Business

Weaker taka, high interest rates strain private sector

Businesses say

A weaker taka, prolonged high inflation, and tighter monetary policy have placed increasing pressure on the private sector, according to business leaders.

Speaking at a seminar in Dhaka yesterday, they said the situation was worsened by political uncertainty and unreliable gas supply, further eroding investor confidence.

"Interest rates on bank loans have climbed from 9 percent to around 14 percent in 2025, which has saddled the private sector with an additional interest burden of roughly Tk 1.4 lakh crore," said Ashraf Ahmed, former president of the Dhaka Chamber of Commerce and Industry (DCCI).

He was presenting a keynote at the seminar titled "Current Challenges in the Banking Sector: Borrowers' Perspective".

Ahmed, now a director at DCCI, pointed to several other challenges facing the economy, including supply shortages, import restrictions, and soaring inflation.

He said gas shortages had slashed industrial output by as much as 50 percent, despite industries having the capacity to double production if energy supplies were stable.

Ahmed called for the restructuring and rescheduling of loans to help businesses recover, alongside reforms in banking governance to improve transparency and oversight.

He warned that a further rise in defaulted loans would limit credit flow to industries, depress investment, and weaken the private sector's backbone.

The business leader pointed out that 14 banks hold nearly 40 percent of the country's default loans, whereas 47 others report default rates between just 5 and 7 percent.

This, he said, indicates the problem is "not widespread but rather concentrated in a handful of institutions."

DCCI President Taskeen Ahmed said that by mid-2025, non-performing loans (NPLs) had ballooned to Tk 4.2 lakh crore, up from Tk 3.45 lakh crore three months earlier.

That now accounts for over 24 percent of total outstanding loans, posing serious risks to financial stability, investor confidence, and the country's credit profile.

He blamed the crisis on weak governance, poor loan recovery practices, and inadequate credit risk assessment.

As a result, borrowers now face tighter credit conditions, higher collateral requirements, and elevated interest rates.

Taskeen urged a coordinated policy response that brings monetary and fiscal strategies into alignment, aiming to rebuild business confidence and restore the flow of credit.

He also proposed extending the current loan classification deadline by six months to allow struggling firms to pursue recovery plans without immediately being labelled as defaulters.

At the event, Anisuzzaman Chowdhury, special assistant to the chief adviser, called for accountability on both sides of the lending relationship.

"We must protect the formal sector, or else the development of the informal sector will also be affected," he said.
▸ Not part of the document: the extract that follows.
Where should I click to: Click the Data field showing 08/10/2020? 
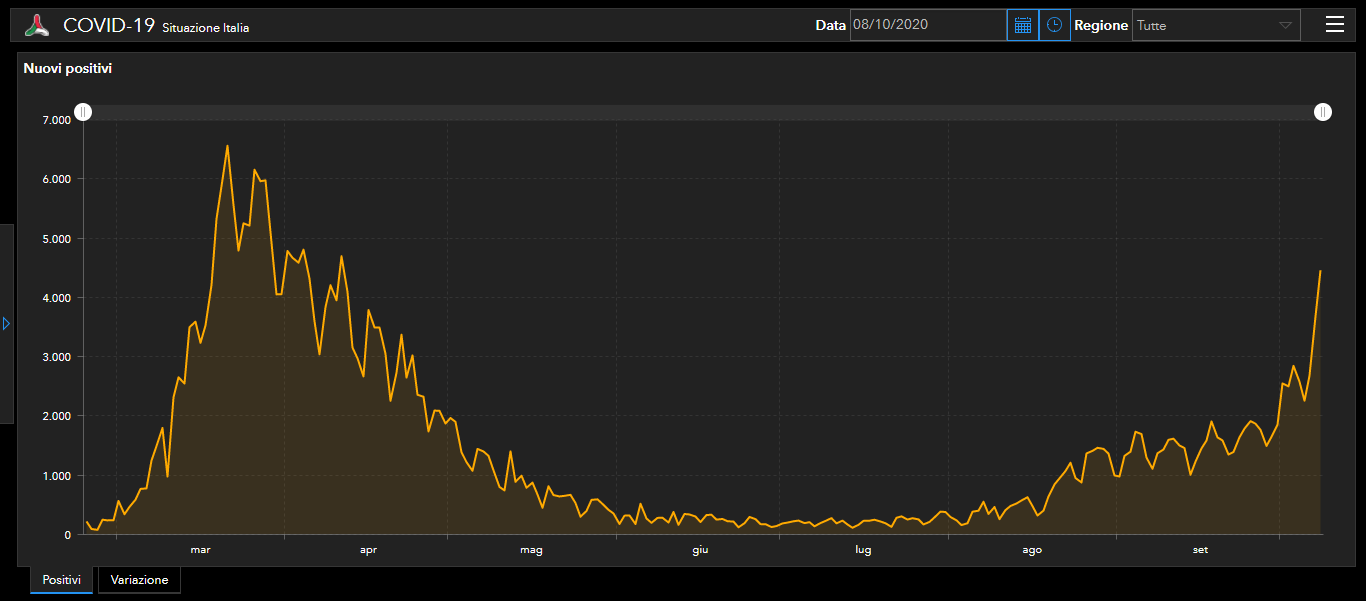(x=927, y=25)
Chowdhury questioned whether international lenders should take partial responsibility for the alleged corruption and mismanagement over the past 15 years, during which institutions like the International Monetary Fund (IMF), Asian Development Bank (ADB), and World Bank continued to support the former government without scrutinising how public funds were being used.
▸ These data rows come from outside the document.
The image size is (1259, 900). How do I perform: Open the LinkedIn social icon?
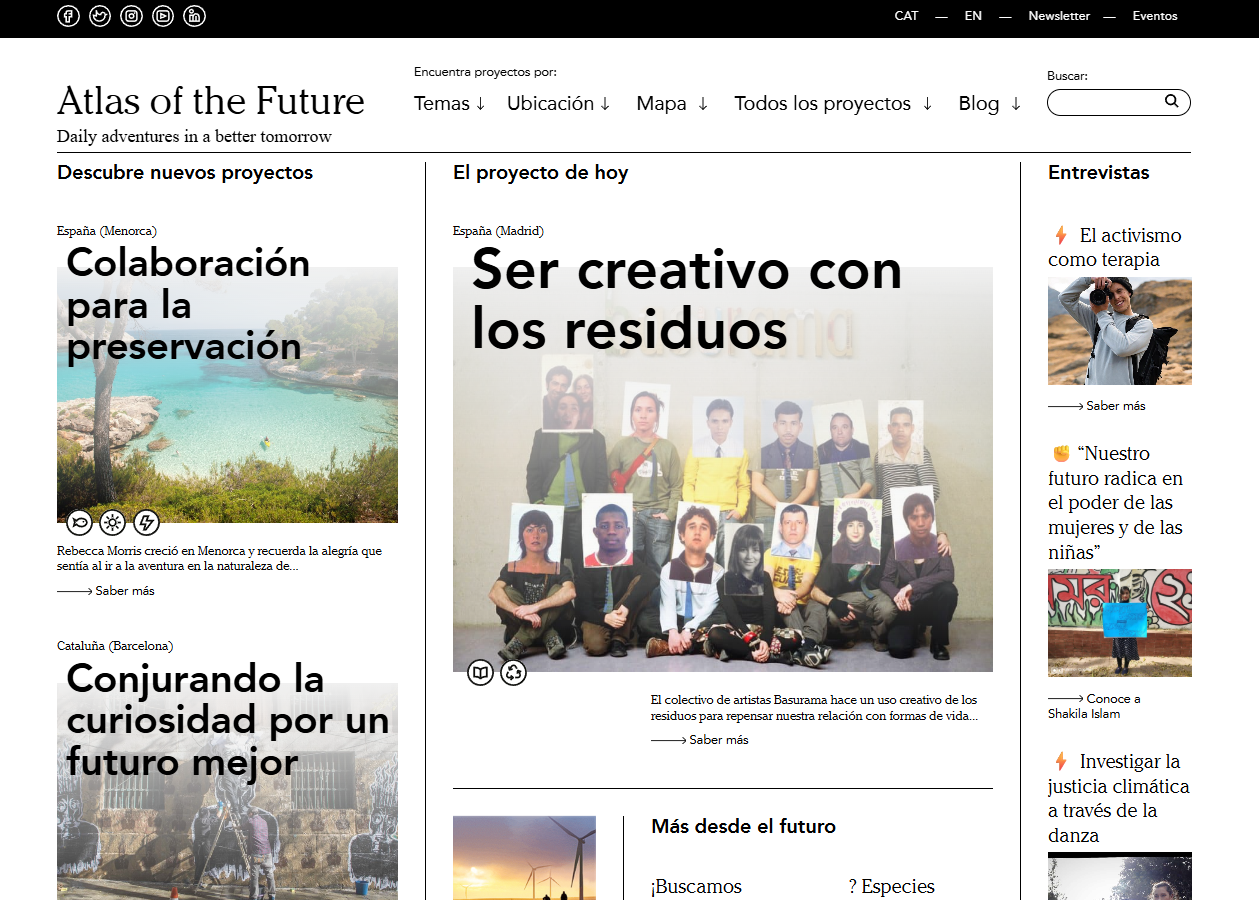click(x=195, y=16)
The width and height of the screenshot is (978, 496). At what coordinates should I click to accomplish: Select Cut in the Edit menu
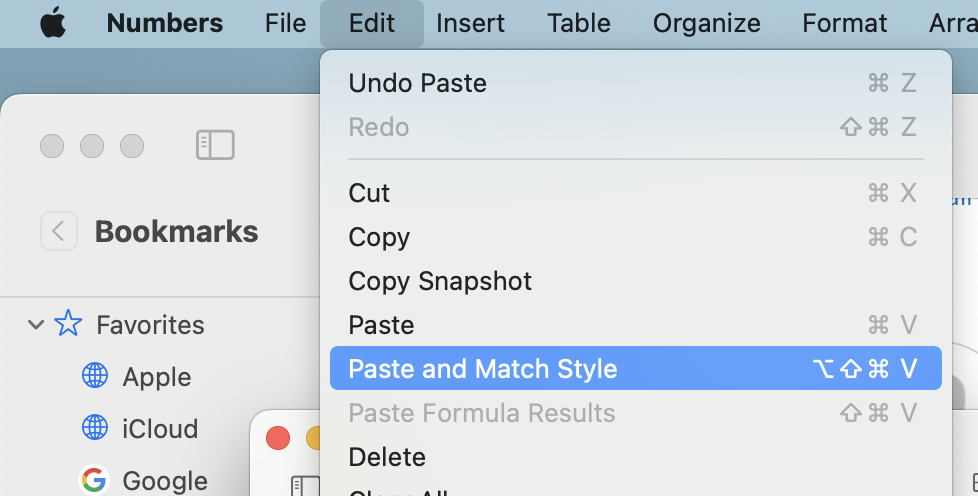click(369, 193)
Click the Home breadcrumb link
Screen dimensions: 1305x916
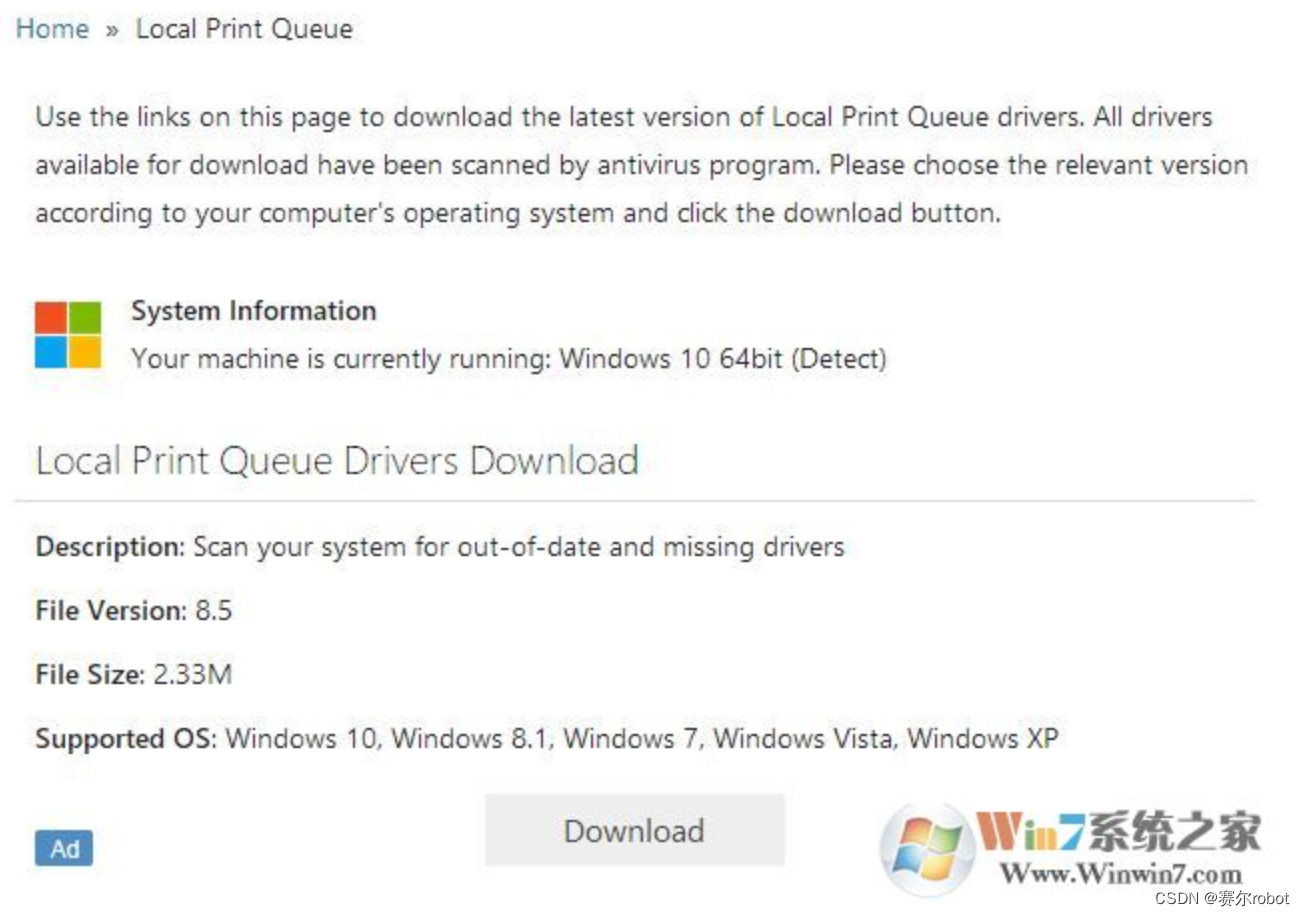point(52,29)
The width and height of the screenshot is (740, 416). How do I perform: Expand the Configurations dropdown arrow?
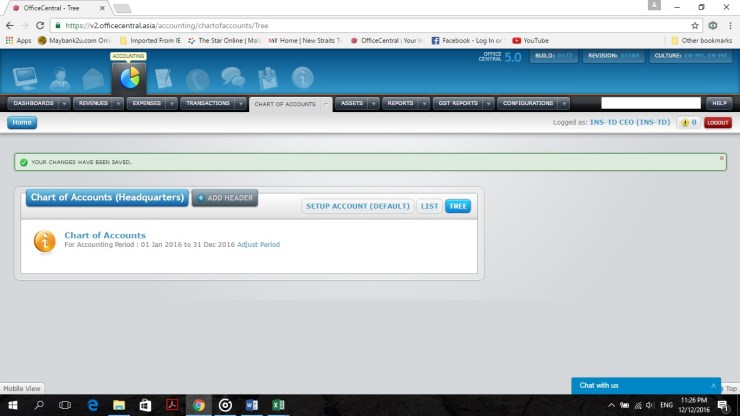click(562, 103)
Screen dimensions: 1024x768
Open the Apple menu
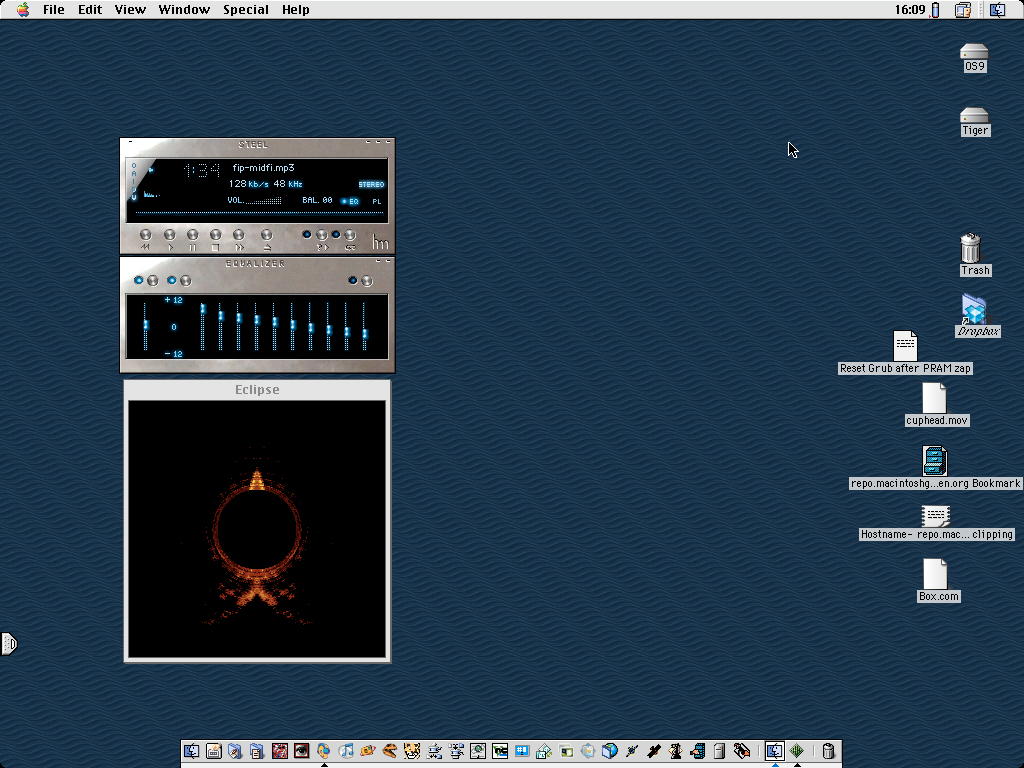(23, 10)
"Should the IMF and ADB not share responsibility for lending to a government where large-scale corruption occurred?" he asked.

Chowdhury compared the previous government's IMF loan to sending the economy into an "ICU."

He said that recovery from such a condition is rare. The country averted a full-blown crisis only because the old regime was replaced.

Md Ezazul Islam, executive director of the Monetary Policy Department at Bangladesh Bank, said most banks are now performing better and could consider easing interest rates slightly, especially for small and medium-sized enterprises.

He admitted that the past approach of fixing interest rates was flawed and stressed that rates should reflect market dynamics.

Last week, the central bank reported that foreign currency reserves had crossed the $25 billion mark for the first time in nearly three years. The central bank's focus on macroeconomic stability since last year has helped curb the erosion.

Hossain Khaled, managing director of Anwar Group of Industries and former DCCI president, said SMEs are vital to the country's supply chain and that difficulties faced by larger companies inevitably trickle down.

He called for a shift away from the traditional lender-borrower dynamic to a more collaborative, partnership-based model that provides tailored guidance and support.

Abdul Hai Sarker, chairman of the Bangladesh Association of Banks, blamed weak policies for the spike in loan defaults and sluggish recovery.

He said delays in legal proceedings, caused by a shortage of dedicated financial courts (Arthorin Adalot), remain a major bottleneck, and called for better coordination between policymakers and implementers.

He warned that unless borrowers feel secure within the lending environment, attracting fresh investment will remain a challenge.

Fazle Shamim Ehsan, executive president of BKMEA and managing director of Fatullah Apparels Ltd, criticised banks for denying credit facilities to reliable borrowers.

He said banks have grown increasingly cautious about raising credit limits because of the unstable exchange rate.

Mati Ul Hasan, managing director of Mercantile Bank PLC, described the banking sector as one of the hardest hit in recent times.

He proposed setting up asset management companies under public-private partnerships to recover a portion of defaulted loans.